I've looked at quite a few breaks of the new 2016 Topps Archives set on blogs and forums, and there have been some pretty good pulls posted. Archives is traditionally one of my favorite products, although it has gone downhill quite a bit (in my opinion) since the 2012, 2013, and 2014 sets, with 2014 being the beginning of the slide.
I haven't been able to get a Hobby box yet this year, but I did order a Retail blaster box from an eBay seller. I had to wait over the weekend for it to arrive, but even with shipping I saved about 7% off of what it would have cost me at the local box store.
Yu Darvish was the first card out of the box, so he is my first Archives card of 2016. I like Darvish well enough, but not right now when there's an Astros-Rangers series going on. The Rangers took the first game of the series on a walk-off double by Roughned 'Facepunch' Odor.
The base cards done in the 1953 Topps design are probably my least favorite in this set. They're not horrible, but they're not great. Some of the headshots look pretty weird, and sometimes it looks like a low-resolution photo was blown up too big and forced into the design. Some of them look all right, though.
I like the 1991 Topps design. I guess it's my second-favorite design used in this set, although I'd really have to rank them card by card. I wish that Billy Butler could get himself back together, but it looks like maybe 2009-2013 was his peak and he might not have another good run in him. He still looks good on cardboard, though. That Hunter Pence card is pretty sharp. He's out for a couple of months with a hamstring injury.
I haven't gone back to look, so I have no idea how closely the card backs match the originals. I know there has been a lot of chatter about changes to the team name on the card fronts, specifically the inclusion of the city name. I am not really bothered either way, if I even end up noticing the differences.
The 1979 Topps design is my favorite one used in this set. Again, I don't know how accurately it mimics the originals, but it looks good to me. That Biggio might be my favorite base card in this blaster.
The card backs for the 1979 and 1991 designs carry full career stats, which is something that several people have brought up. I think in past products the stats for some players have been cut off.
As far as inserts go, I got exactly what the odds said I should expect. I was hoping for a parallel or an auto or something, but the insertion odds were against me on that. These 1969 Topps Super cards are inserted at a rate of 1:4 packs, and I got two in my eight packs. I'm not a huge fan of either player, but I do like this card design. Like others have said, for me it calls to mind the Mother's Cookies cards of the 1980's and 1990's more than a Topps issue from well before I was born.
I pulled one of these 1985 Topps Father-Son cards, which are seeded 1:8 packs. It's a cool idea. It is unfortunate that the autograph versions only feature one signature, as it would be cool to get the father and son autographs on one card. The text on the back seems wrong to me, as some information is included for the father, but the same information is not included for the son, and vice versa. It bugs me.

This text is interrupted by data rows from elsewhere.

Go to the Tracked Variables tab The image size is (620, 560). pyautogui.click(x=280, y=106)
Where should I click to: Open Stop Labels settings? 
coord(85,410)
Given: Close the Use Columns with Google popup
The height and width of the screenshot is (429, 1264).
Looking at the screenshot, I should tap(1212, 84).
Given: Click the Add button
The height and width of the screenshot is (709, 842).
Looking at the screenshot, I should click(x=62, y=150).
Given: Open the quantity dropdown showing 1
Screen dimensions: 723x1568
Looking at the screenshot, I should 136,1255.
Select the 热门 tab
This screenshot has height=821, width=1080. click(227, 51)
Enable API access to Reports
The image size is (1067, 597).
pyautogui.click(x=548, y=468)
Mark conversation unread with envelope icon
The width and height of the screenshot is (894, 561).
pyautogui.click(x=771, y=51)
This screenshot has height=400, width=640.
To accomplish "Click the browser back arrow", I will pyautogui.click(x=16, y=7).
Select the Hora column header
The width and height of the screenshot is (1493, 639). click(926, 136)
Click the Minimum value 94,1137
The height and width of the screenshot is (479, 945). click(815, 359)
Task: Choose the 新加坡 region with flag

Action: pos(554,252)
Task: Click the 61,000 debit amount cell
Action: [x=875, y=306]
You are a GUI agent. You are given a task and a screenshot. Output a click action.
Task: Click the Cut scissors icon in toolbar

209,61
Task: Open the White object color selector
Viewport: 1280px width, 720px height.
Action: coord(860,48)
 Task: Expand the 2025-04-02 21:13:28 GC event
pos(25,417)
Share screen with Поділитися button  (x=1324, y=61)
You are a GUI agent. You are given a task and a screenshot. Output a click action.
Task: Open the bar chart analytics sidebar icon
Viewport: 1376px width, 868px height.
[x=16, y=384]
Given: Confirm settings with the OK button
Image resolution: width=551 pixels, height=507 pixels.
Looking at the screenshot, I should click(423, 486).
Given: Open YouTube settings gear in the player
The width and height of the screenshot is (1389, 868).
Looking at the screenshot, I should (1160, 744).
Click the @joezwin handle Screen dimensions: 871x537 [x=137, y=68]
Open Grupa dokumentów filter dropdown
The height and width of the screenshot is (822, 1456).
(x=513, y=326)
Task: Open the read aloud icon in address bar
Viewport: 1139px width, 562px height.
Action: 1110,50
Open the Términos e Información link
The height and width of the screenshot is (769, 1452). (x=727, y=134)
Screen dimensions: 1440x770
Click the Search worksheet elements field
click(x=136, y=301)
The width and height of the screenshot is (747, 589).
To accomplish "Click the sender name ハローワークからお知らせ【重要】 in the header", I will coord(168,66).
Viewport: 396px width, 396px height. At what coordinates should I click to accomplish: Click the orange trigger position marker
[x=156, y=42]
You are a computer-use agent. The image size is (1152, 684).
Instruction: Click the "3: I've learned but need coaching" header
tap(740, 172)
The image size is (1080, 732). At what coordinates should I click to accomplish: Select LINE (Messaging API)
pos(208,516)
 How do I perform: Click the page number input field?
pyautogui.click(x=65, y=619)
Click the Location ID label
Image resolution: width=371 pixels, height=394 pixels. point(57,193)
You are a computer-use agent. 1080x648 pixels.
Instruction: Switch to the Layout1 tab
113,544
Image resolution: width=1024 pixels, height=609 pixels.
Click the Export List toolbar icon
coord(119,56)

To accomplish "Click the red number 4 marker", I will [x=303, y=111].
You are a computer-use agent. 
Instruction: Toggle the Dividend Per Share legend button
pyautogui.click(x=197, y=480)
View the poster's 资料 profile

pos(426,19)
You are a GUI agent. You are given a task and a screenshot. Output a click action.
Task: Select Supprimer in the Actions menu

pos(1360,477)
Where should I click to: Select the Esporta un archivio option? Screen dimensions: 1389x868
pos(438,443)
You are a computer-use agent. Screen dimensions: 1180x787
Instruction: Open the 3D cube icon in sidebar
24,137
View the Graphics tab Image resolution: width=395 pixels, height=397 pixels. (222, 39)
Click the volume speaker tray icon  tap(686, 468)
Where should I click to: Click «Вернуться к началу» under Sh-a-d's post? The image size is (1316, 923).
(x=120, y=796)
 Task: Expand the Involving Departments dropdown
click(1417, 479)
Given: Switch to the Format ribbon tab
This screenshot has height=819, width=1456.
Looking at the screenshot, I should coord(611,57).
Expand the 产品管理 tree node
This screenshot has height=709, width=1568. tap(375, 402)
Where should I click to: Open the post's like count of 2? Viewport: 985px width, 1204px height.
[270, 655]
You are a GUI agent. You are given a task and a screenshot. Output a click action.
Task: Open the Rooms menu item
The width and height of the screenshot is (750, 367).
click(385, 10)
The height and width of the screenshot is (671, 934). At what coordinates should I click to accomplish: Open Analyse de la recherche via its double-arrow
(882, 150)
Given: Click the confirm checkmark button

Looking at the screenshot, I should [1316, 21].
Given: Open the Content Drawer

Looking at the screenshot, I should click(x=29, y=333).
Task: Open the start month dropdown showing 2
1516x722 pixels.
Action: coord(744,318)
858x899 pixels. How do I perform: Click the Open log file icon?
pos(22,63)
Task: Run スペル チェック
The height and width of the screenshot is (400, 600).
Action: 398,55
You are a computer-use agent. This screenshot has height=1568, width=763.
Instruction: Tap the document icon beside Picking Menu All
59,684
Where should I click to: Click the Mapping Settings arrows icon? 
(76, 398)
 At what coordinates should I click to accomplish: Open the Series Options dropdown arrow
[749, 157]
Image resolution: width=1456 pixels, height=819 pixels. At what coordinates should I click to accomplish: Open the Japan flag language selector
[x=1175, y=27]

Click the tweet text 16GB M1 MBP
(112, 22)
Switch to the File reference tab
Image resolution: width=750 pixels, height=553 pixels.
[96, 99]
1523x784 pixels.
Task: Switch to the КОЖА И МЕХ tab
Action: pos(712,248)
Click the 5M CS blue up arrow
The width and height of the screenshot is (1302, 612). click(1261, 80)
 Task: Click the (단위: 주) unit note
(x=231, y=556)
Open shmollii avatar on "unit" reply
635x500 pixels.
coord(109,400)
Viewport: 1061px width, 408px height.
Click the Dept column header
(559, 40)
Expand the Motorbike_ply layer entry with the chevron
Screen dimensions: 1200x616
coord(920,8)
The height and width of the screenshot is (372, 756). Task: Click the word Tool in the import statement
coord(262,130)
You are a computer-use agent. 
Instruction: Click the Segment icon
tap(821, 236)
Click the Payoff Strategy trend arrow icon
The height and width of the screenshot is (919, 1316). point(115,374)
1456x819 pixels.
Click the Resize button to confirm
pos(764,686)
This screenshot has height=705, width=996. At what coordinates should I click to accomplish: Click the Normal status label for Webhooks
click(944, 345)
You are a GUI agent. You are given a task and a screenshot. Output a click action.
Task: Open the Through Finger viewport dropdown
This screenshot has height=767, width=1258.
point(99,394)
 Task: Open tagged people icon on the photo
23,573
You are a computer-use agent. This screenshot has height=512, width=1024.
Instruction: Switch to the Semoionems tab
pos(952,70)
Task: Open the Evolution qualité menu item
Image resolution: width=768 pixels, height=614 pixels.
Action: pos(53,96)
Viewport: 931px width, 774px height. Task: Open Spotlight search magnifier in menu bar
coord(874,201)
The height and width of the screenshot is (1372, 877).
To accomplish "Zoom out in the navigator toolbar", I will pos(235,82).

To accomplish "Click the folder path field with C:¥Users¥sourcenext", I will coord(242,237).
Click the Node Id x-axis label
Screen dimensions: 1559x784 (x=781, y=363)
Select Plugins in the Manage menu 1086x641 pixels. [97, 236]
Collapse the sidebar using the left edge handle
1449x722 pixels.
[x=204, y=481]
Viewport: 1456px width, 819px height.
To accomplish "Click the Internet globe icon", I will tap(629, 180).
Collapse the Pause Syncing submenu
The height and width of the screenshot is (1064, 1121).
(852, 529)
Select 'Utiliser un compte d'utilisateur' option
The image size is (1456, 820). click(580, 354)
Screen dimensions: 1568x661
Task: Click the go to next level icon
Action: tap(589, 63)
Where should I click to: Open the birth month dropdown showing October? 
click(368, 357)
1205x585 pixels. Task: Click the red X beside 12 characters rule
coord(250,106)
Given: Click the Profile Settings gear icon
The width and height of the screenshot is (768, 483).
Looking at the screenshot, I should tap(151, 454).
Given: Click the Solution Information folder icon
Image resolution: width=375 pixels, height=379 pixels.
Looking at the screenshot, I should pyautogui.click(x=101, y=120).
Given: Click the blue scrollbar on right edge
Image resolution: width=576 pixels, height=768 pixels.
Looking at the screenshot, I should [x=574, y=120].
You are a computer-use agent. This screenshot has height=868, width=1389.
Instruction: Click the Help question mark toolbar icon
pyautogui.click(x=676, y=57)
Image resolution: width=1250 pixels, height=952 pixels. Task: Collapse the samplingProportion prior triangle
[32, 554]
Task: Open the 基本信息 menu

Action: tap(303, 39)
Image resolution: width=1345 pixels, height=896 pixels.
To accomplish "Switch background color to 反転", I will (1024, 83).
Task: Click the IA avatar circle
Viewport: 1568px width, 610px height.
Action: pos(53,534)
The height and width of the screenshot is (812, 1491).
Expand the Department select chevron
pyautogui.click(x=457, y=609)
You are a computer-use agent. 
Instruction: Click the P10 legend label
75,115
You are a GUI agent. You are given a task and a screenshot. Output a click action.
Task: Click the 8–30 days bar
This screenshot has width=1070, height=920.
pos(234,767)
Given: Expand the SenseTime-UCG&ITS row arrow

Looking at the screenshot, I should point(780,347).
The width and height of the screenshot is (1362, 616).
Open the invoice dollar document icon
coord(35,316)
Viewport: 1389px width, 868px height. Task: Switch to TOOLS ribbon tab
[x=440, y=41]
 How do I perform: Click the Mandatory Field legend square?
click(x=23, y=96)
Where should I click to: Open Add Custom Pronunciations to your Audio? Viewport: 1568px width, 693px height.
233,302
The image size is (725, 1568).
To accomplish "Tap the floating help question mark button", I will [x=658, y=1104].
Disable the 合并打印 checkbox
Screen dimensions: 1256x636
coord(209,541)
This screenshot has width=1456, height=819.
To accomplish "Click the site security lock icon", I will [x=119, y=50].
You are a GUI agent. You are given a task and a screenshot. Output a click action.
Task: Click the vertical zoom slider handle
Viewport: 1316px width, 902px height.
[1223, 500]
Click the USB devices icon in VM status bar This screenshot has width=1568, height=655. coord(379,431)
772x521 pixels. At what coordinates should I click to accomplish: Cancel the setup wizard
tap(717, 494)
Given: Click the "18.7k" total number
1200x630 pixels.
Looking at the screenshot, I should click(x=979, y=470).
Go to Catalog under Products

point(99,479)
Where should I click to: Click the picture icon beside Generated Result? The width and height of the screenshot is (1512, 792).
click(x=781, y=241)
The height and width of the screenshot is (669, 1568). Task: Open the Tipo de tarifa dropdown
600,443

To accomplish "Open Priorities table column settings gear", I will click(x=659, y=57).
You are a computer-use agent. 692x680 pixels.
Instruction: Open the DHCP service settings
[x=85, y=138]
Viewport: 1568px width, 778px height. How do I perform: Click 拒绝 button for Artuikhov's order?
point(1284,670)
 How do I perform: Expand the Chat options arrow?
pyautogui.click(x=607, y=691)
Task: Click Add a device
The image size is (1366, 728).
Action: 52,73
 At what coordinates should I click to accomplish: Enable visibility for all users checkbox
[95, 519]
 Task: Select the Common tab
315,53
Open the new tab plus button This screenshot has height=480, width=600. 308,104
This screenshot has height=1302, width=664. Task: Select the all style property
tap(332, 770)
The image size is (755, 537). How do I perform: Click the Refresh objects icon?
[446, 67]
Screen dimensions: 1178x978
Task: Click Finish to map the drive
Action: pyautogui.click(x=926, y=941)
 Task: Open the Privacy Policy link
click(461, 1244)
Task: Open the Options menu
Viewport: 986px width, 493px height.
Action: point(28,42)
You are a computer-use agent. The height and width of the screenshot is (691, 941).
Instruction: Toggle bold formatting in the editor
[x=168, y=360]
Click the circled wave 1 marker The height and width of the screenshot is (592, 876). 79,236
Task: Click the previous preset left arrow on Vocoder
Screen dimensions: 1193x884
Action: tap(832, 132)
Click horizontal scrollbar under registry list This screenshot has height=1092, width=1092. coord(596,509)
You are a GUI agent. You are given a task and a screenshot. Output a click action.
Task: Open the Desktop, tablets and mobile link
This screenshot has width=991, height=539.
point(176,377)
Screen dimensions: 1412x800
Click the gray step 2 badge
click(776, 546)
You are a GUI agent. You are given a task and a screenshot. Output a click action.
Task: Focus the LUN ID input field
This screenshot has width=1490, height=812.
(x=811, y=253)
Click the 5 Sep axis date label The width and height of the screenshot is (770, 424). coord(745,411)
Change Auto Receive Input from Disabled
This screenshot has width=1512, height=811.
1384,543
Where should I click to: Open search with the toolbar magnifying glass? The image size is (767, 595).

These Bull Durham inserts are the big tie-in for this year's Archives set. Like the Will Ferrell and Major League inserts of the last couple years, these are not my favorite thing in the world. They add expense to a product without offering something that is valuable to me. I haven't seen Bull Durham, so this set doesn't carry any nostalgic value for me. I'd rather see Topps revisit a couple more insert set designs from past products than tie-ins to movies I haven't seen. But these things are undeniably popular and maybe they push sales enough for Topps to justify continuing producing Archives. Is this a product that would succeed without the big pop culture tie-in? I don't know.
This last card is a 1985 Topps #1 Draft Pick insert of Alex Rodriguez. It's a decent card. It would be nice to see some more variety in the Archives product, like the Firebrands, Gallery of Heroes, Deckle Edges, Stickers, and other designs that were used in previous Archives products. Heck, even a return to the foilboard parallels from 2012-2014 would be welcome, at least for me. I had a lot of fun chasing the Gold parallel foil sets from 2013 and 2014. In 2015 Topps moved to a couple of bland bordered parallels, and this year the borders are more colorful but still don't have any shine to them. I have to wonder how much longer this product will survive, as Topps seems bound and determined to suck all the fun out of the baseball cards while relying on the media tie-ins to carry the sales. I'll probably still try to build the base set this year, but that's about it.